2.) “Commander Riker is the exception to the rule. Heck, you’d probably bang Commander Riker if he asked nicely enough.”
3.) “I think ‘Yo! MTV Raps’ is more important than your life’s work. Try not to take it personally.”
4.) “Good God! You hit like a gir! Not like a regular girl. Like those creepy muscley girls on American Gladiators!”

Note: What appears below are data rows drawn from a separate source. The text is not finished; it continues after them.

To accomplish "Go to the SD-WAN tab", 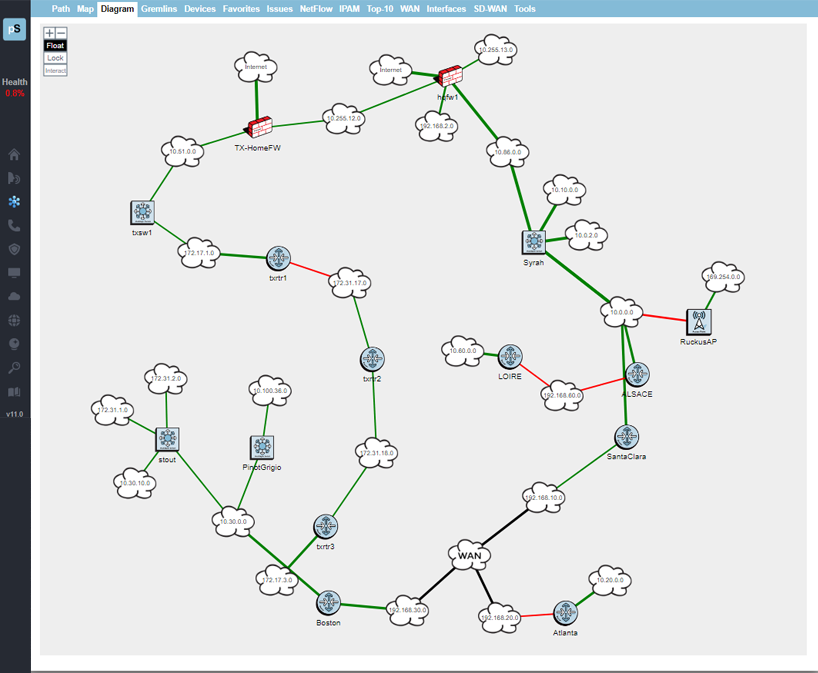I will coord(490,9).
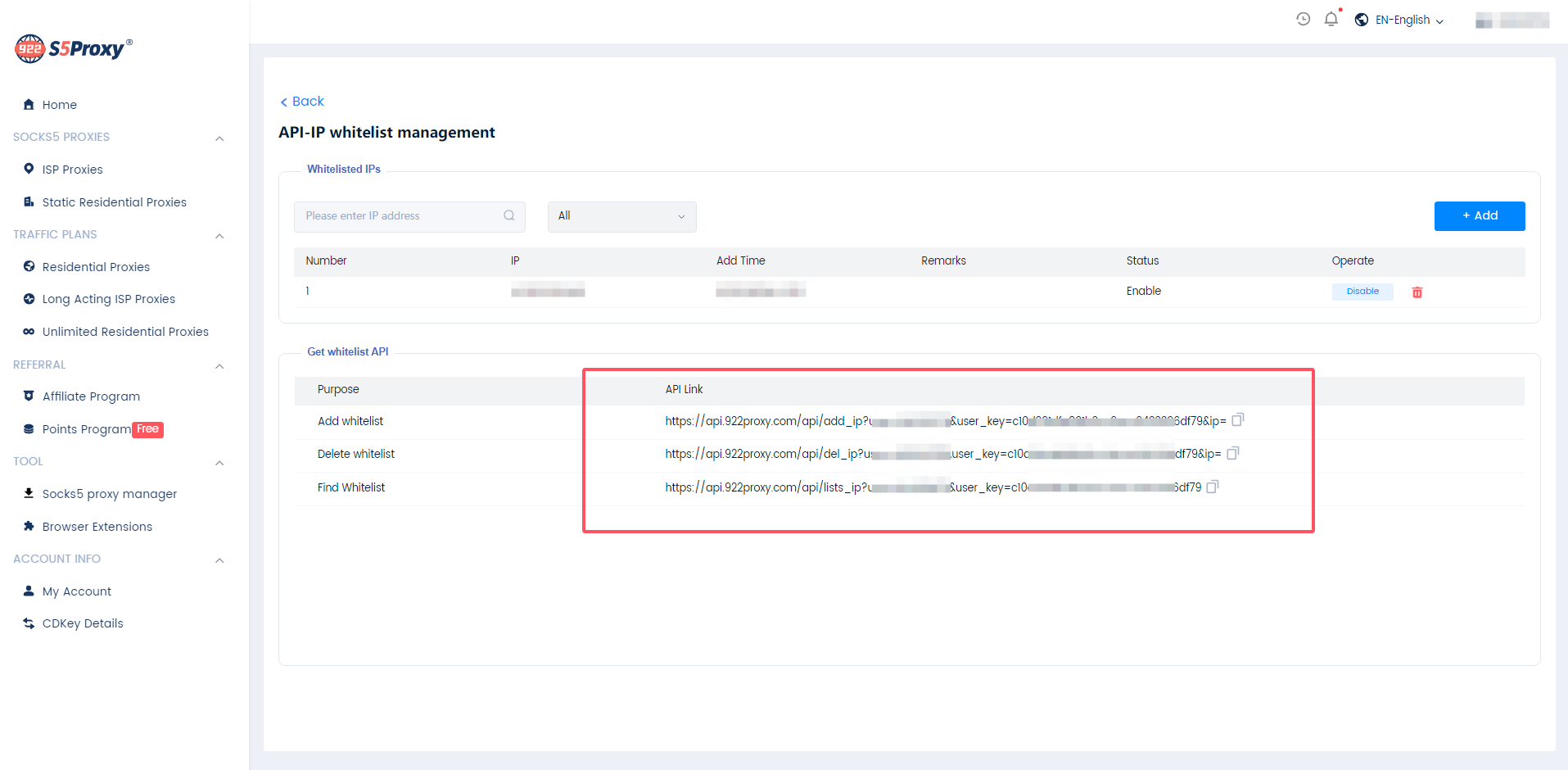Screen dimensions: 1568x770
Task: Click the search magnifier in IP field
Action: (509, 216)
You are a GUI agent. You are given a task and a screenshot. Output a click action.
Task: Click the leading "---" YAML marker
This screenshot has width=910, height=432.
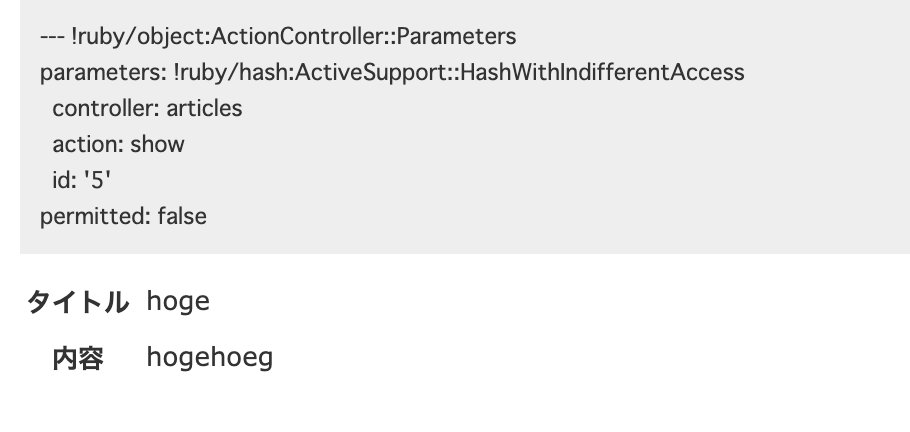pos(52,37)
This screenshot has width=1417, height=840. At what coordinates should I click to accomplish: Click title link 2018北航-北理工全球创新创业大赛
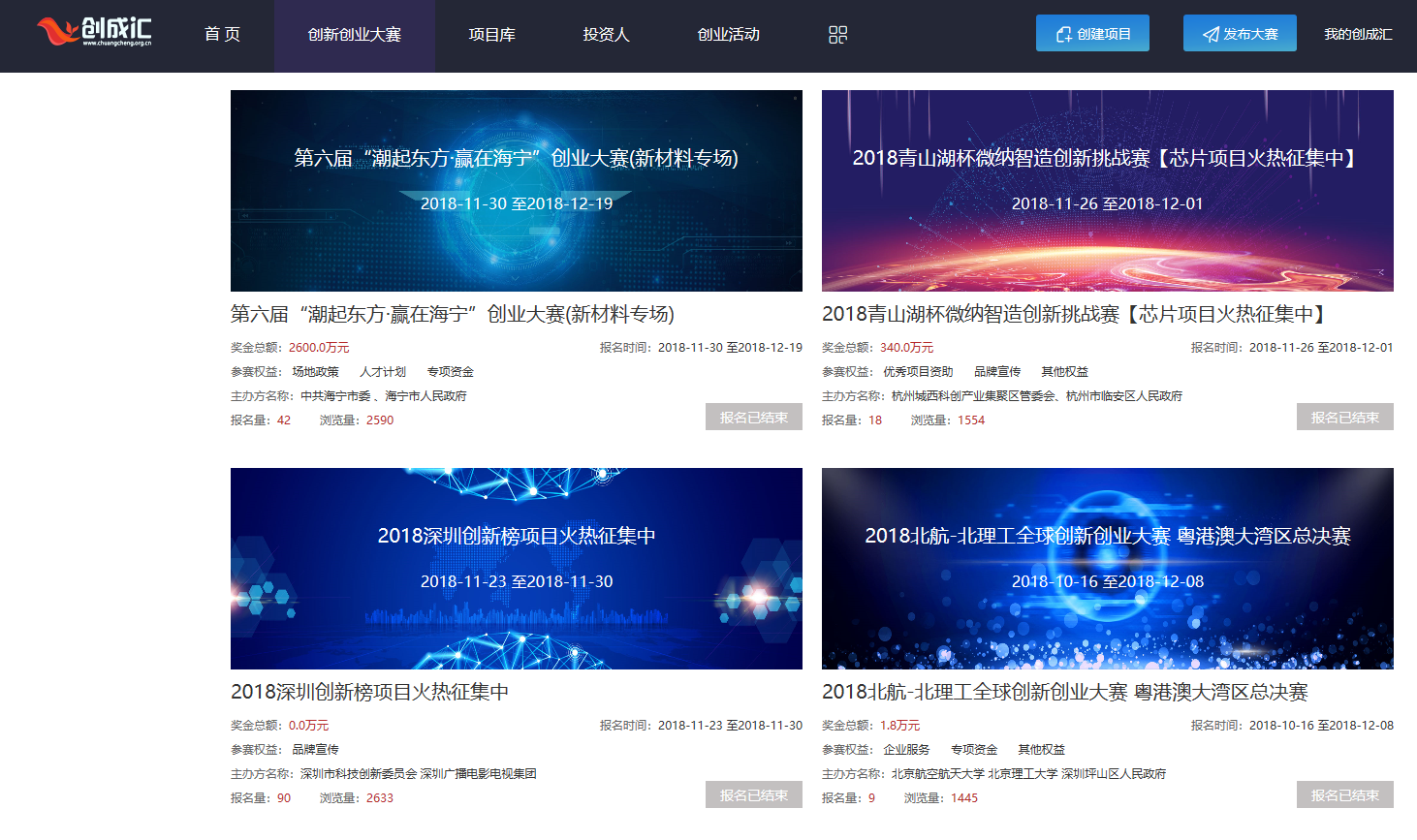coord(1064,692)
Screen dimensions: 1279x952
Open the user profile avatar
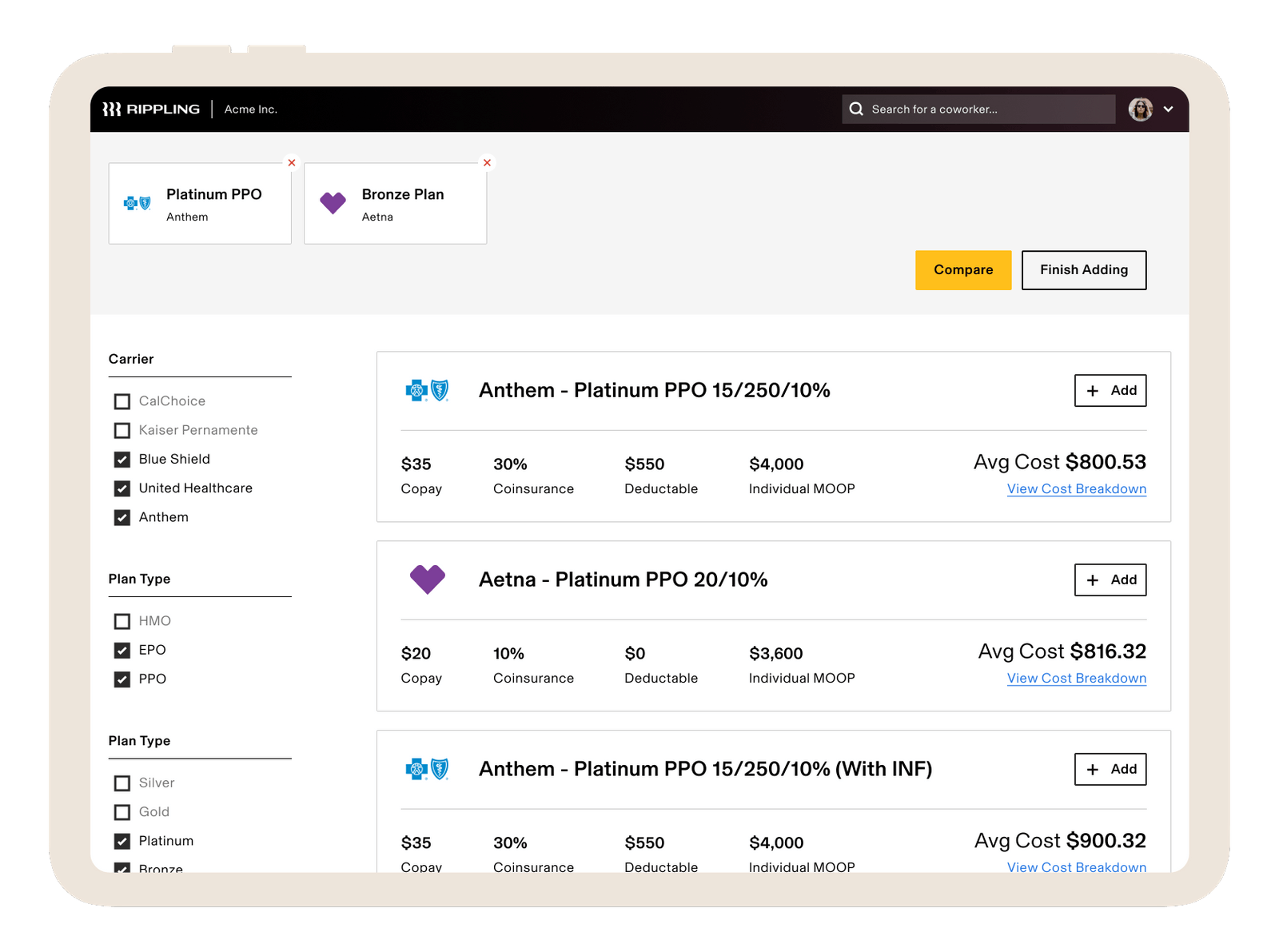click(x=1141, y=109)
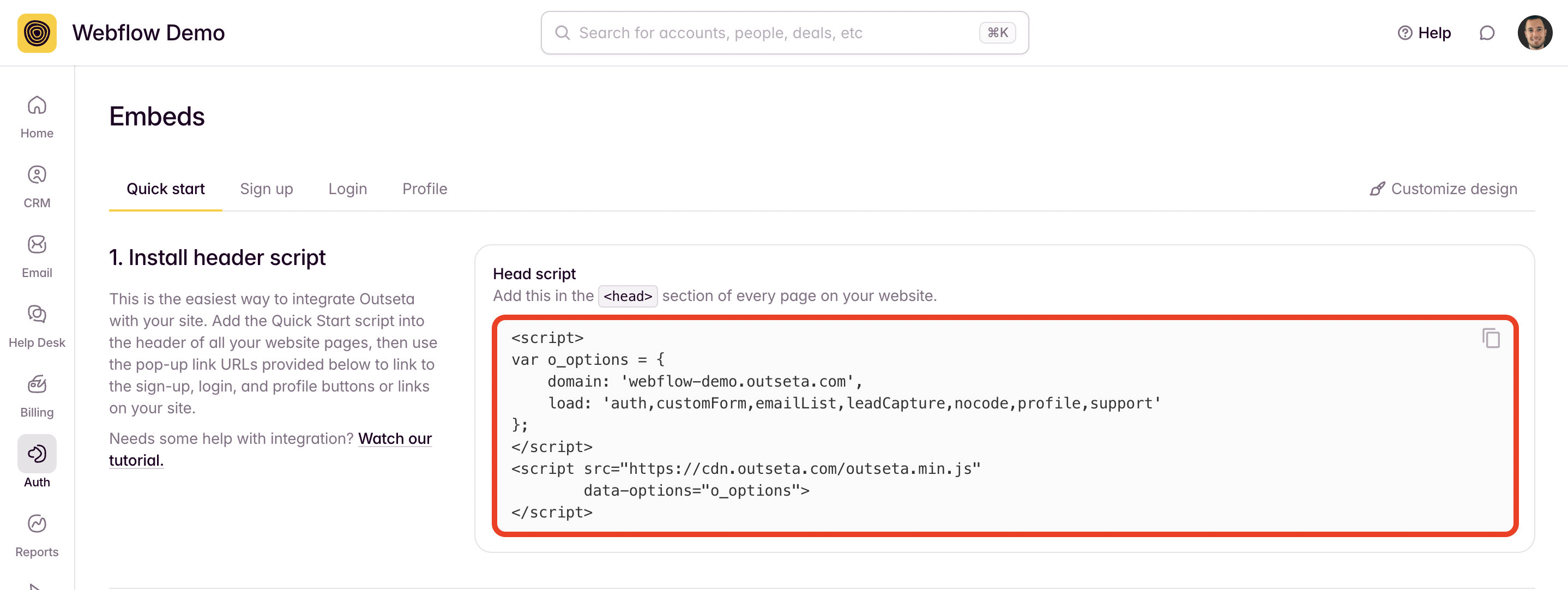Select the Auth sidebar icon
The width and height of the screenshot is (1568, 590).
37,454
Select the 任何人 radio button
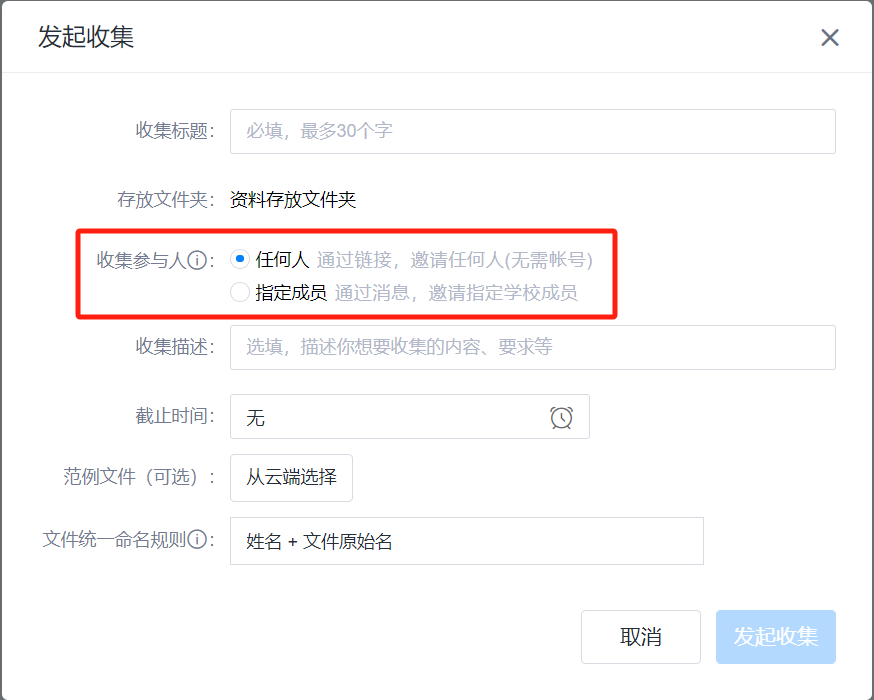The image size is (874, 700). point(239,260)
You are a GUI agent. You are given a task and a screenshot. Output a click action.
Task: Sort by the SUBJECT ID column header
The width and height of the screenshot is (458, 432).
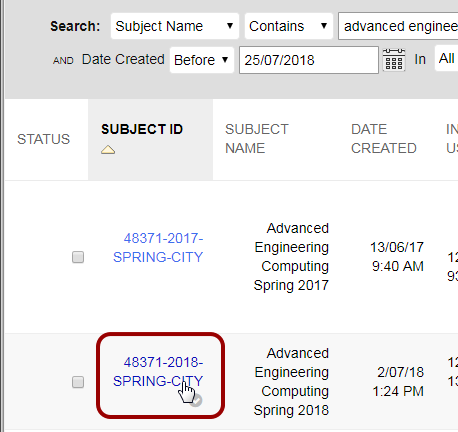142,129
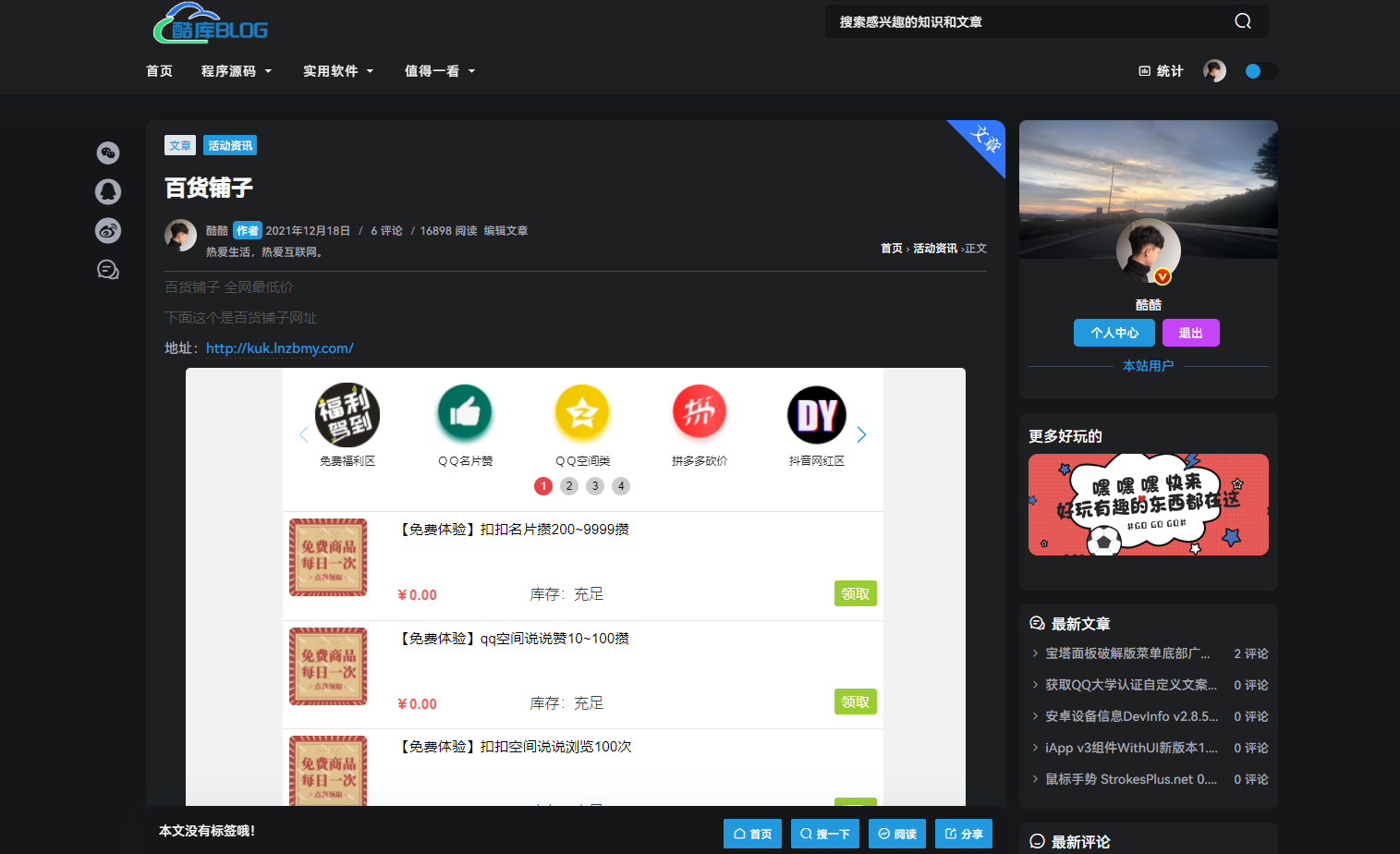Click the first green 领取 button
This screenshot has height=854, width=1400.
pyautogui.click(x=855, y=592)
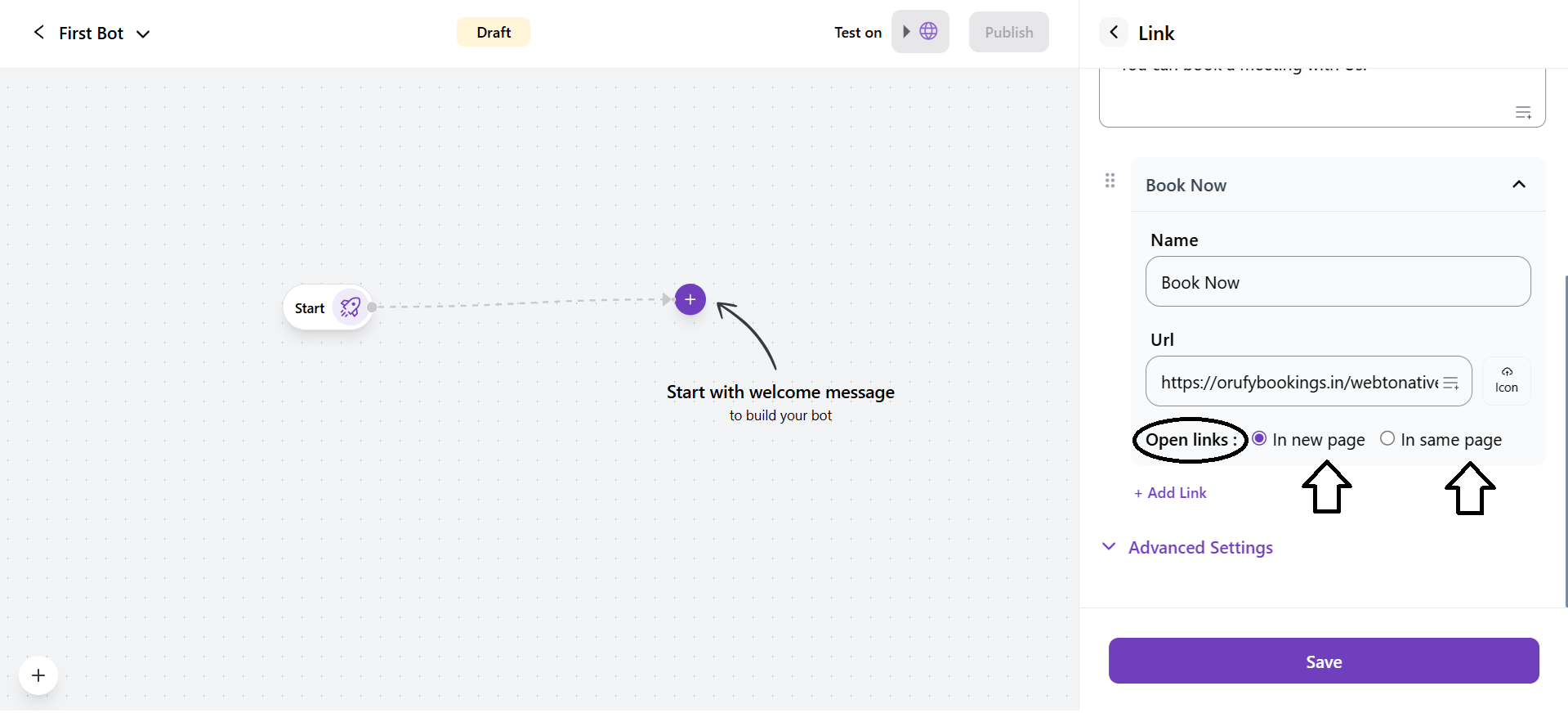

These four lines, by the way, are spoken by four different characters. That’s right: everyone in the Mary Elizabeth’s Sock universe talks that exact same way, tossing off pop culture references that are supposed to sound smart because they’re nerdy. This hurts the comic in two ways. First, these characters, by all acting the same, don’t feel like individuals at all. They, instead, sound like the author having a conversation with himself. An awkward, lonely conversation. Second, it comes off as a really desperate way to tell a joke. I guess that some people may laugh at the absurdity of two people compare a working relationship to characters from Star Trek: The Next Generation. But Lord do these references feel forced. “Oh, crap, there’s nothing funny going on in this comedy strip. What can I get to deliver the yuks? … Ummm…. Commander Riker! Right! Done!” Seriously, I’m not a fan of Family Guy style cutaways, but inserting one here might’ve actually improved the comic.
It reminds me a lot of the first hundred pages of Questionable Content, where the cast would toss off some obscure band then meet the reader with some of the most painfully self-satisfied expression imaginable. Good God did I ever want to reach in to the screen and strangle the characters in that comic. I get the same feeling when reading Mary Elizabeth’s Sock, especially when it’s trying to be cute. (“Shoe charisma?” *sigh*)
Mary Elizabeth’s Sock is a comic that’s trying to be silly but is trying way too hard to get there. I think the story might succeed better if it were told semi-straight. Give the readers a reason to like Mary Elizabeth. Or to root for having Mary and Basil getting together. Then if you throw in some silly elements — such as Basil’s investigative skills or hitman dads or robots — then they’re far more meaningful. It worked in Scary Go Round. Heck, it sorta works in Bad Machinery. Instead, every page is just screaming to not be taking seriously in the most defensive way possible, as if taking it seriously would make the reader immediately hate the comic. No. Quite the opposite, in fact.